Innovative medical professionals are promoting the use of group discussions and interdisciplinary cooperation to improve treatment and survival rates for patients.
In July, Zhang Baohua had surgery for rectal cancer at a hospital in his home province of Shandong. Two months later, he visited a clinic at the Beijing Cancer Hospital for a consultation about ongoing postoperative complications and a severe loss of body mass that had left him weighing just 45 kilograms.
"The doctors told me that it will take time to recover, and that I need to eat. But it's been really hard, especially recently because my stomach has started aching," said the 69-year-old retired factory worker, as he handed a list of his medication to Gu Jin, a renowned colon-rectal surgeon at the hospital.
The list contained 13 different types of medication, some of which have to be taken four times a day.
Gu was horrified.
"This is crazy. Anyone who regularly takes this amount of medicine will quickly develop gastric problems," he said.

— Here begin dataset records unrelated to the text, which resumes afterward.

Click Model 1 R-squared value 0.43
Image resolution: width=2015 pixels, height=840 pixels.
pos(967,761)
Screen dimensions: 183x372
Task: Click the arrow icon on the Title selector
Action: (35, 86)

Zhang blamed the doctors in Shandong. "After the operation, I had problems defecating and urinating, but no one could suggest a reason why. My general condition deteriorated rapidly, too," he said. "At my family's insistence, the attending physician agreed to arrange for doctors from diff-erent departments to see me. My understanding was that they would come together in an effort to discover the cause of my suffering."
That didn't happen. Instead, doctors from the gastric, urological and other departments visited Zhang in the ward individually. "They each asked a few questions before handing out a prescription. At the end of the day, I had 13 types of drugs to take, but I still didn't know the cause of my condition or if it could be cured," he said.
Entrenched views
That approach is typical of most doctors in China, according to Qin Yuan, a physician at the hematology department of the Beijing Haidian Hospital. "'Railway police' - that's what I call them, because they are only interested in their own 'stretch of line'. A deeply entrenched view among Chinese doctors is that they should only be responsible for the part of the illness they specialize in treating. The rest is not their concern," she said.
Liu Duanqi, from the Beijing General Army Hospital, cited political, social and cultural factors for the "highly compartmentalized arrangement" under which doctors are more enthusiastic about working solo than about group discussions and cooperation. "Chinese culture doesn't encourage debate, including debate about the possible treatment of a patient," he said. "This is especially true when dealing with postoperative complications, when the discussions unavoidably involve reviewing the surgery itself.
"There are also financial concerns. Most of the money spent by an inpatient goes to the department in which he or she has been treated, which means doctors from other departments have less incentive to become involved," he said.
Whatever the reason, the practice runs counter to the international trend in tumor treatment. "For a cancer patient, Multiple Disciplinary Treatment, or MDT, has almost become a prerequisite in the West," he said. "It's commonly agreed among medical professionals that the treatment of most types of cancer demands an integrated approach. This is even more true at this time, when the distinctions between disciplines are becoming finer and finer."
Earlier this year, Zhao Hui, a physician who had lived in Los Angeles since 2009, returned to China to start her own business, CancerBioMaster, which assists terminally ill patients and their families and offers "a better life in the face of death".
Zhao, who describes herself as "an agent for cancer patients", acts as a middleman, arranging appointments with leading medical specialists and nutritionists. She believes direct dialogue between doctors lies at the core of MDT.